What you need to do →
Convert the stretch from the line containing "The width and" through the end of the items into a JSON list of strings, one string per line with blank lines left out. Leave the pictures out.

--- Start of Exercise input ---

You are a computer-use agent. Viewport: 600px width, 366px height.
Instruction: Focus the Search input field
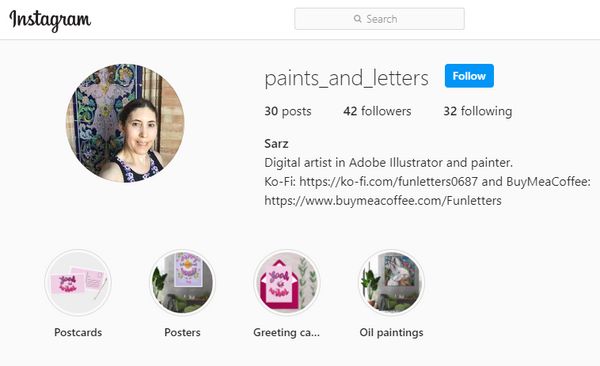coord(380,19)
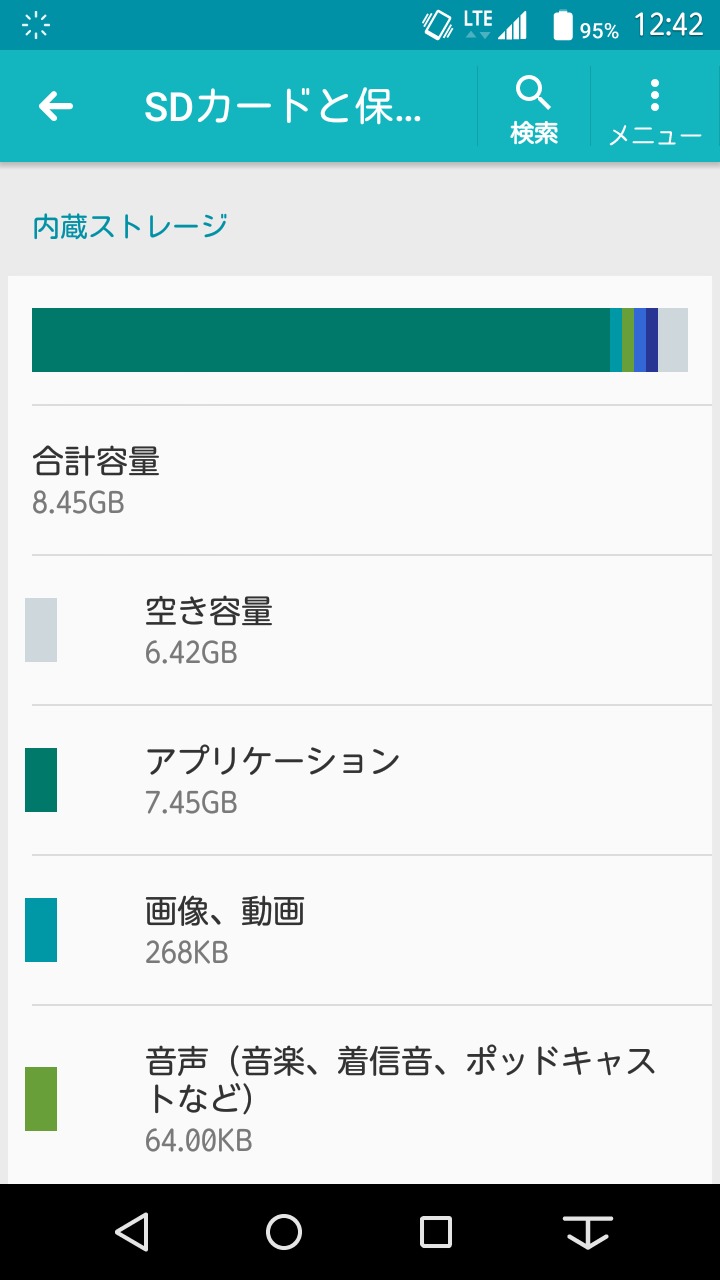
Task: Tap the vibrate mode status icon
Action: click(x=437, y=25)
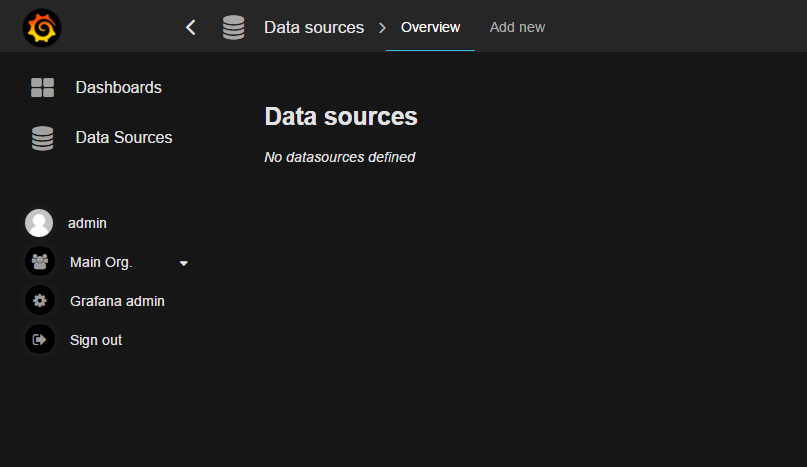The height and width of the screenshot is (467, 807).
Task: Click the Data Sources stack icon in sidebar
Action: point(42,138)
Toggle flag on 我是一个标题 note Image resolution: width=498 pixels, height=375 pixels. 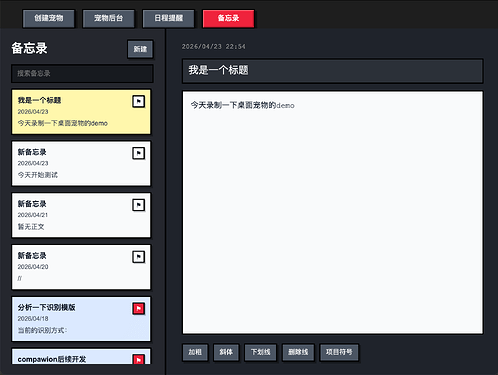point(139,101)
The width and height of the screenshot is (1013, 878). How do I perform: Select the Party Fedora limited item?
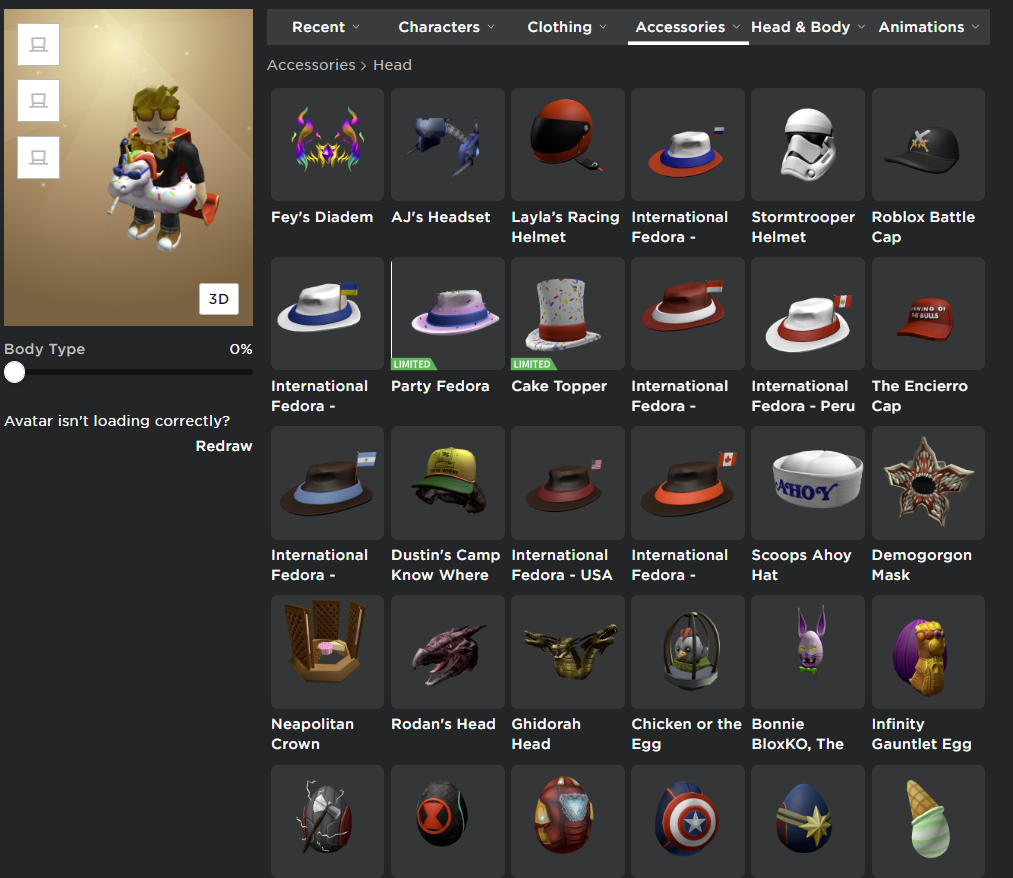click(447, 313)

--- End of Exercise input ---

Solution to this exercise →
[
  "The width and height of the screenshot is (1013, 878). How do I perform: Select the Party Fedora limited item?",
  "click(447, 313)"
]